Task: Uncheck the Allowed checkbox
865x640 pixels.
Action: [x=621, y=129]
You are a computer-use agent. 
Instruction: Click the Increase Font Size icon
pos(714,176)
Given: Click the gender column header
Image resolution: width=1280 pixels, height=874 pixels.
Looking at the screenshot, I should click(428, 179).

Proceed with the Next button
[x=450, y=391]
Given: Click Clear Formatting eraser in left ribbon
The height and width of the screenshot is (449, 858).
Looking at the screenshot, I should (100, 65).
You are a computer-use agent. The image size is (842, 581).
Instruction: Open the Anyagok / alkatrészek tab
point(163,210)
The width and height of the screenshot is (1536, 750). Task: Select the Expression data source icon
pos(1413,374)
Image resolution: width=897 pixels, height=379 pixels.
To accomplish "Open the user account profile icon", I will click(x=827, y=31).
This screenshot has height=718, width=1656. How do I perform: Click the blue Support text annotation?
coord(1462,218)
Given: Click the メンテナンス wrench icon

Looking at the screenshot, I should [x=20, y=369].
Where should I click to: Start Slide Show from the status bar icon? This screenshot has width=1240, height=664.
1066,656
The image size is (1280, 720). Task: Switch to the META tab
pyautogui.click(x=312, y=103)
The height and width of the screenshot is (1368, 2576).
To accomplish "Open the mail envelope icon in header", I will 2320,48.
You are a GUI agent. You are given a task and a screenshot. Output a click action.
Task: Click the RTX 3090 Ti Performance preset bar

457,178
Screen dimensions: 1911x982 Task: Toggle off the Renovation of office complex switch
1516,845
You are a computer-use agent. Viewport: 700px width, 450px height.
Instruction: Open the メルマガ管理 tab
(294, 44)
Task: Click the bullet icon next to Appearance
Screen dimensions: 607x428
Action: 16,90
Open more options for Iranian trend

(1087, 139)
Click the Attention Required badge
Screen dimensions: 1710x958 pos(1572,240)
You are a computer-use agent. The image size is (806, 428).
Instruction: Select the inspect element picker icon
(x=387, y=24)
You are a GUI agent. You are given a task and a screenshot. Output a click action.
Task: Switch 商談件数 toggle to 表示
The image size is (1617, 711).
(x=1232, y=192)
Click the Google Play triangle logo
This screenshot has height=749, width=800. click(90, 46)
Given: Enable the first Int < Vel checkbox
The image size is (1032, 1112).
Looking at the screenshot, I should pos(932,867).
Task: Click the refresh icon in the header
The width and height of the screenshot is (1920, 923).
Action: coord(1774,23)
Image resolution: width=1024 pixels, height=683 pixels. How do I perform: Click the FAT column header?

** Instructions for the task **
Please write out the entries above in full, exactly as they read.

** Result for this exercise **
Task: Uncheck the Allowed checkbox
865x640 pixels.
Action: [x=621, y=129]
You are a computer-use agent. 
Instruction: Click the Increase Font Size icon
pos(714,176)
Given: Click the gender column header
Image resolution: width=1280 pixels, height=874 pixels.
Looking at the screenshot, I should click(428, 179).

Proceed with the Next button
[x=450, y=391]
Given: Click Clear Formatting eraser in left ribbon
The height and width of the screenshot is (449, 858).
Looking at the screenshot, I should (100, 65).
You are a computer-use agent. The image size is (842, 581).
Instruction: Open the Anyagok / alkatrészek tab
point(163,210)
The width and height of the screenshot is (1536, 750). Task: Select the Expression data source icon
pos(1413,374)
Image resolution: width=897 pixels, height=379 pixels.
To accomplish "Open the user account profile icon", I will click(x=827, y=31).
This screenshot has height=718, width=1656. How do I perform: Click the blue Support text annotation?
coord(1462,218)
Given: Click the メンテナンス wrench icon

Looking at the screenshot, I should [x=20, y=369].
Where should I click to: Start Slide Show from the status bar icon? This screenshot has width=1240, height=664.
1066,656
The image size is (1280, 720). Task: Switch to the META tab
pyautogui.click(x=312, y=103)
The height and width of the screenshot is (1368, 2576).
To accomplish "Open the mail envelope icon in header", I will 2320,48.
You are a GUI agent. You are given a task and a screenshot. Output a click action.
Task: Click the RTX 3090 Ti Performance preset bar

457,178
Screen dimensions: 1911x982 Task: Toggle off the Renovation of office complex switch
1516,845
You are a computer-use agent. Viewport: 700px width, 450px height.
Instruction: Open the メルマガ管理 tab
(294, 44)
Task: Click the bullet icon next to Appearance
Screen dimensions: 607x428
Action: 16,90
Open more options for Iranian trend

(1087, 139)
Click the Attention Required badge
Screen dimensions: 1710x958 pos(1572,240)
You are a computer-use agent. The image size is (806, 428).
Instruction: Select the inspect element picker icon
(x=387, y=24)
You are a GUI agent. You are given a task and a screenshot. Output a click action.
Task: Switch 商談件数 toggle to 表示
The image size is (1617, 711).
(x=1232, y=192)
Click the Google Play triangle logo
This screenshot has height=749, width=800. click(90, 46)
Given: Enable the first Int < Vel checkbox
The image size is (1032, 1112).
Looking at the screenshot, I should pos(932,867).
Task: Click the refresh icon in the header
The width and height of the screenshot is (1920, 923).
Action: coord(1774,23)
Image resolution: width=1024 pixels, height=683 pixels. How do I perform: Click the FAT column header?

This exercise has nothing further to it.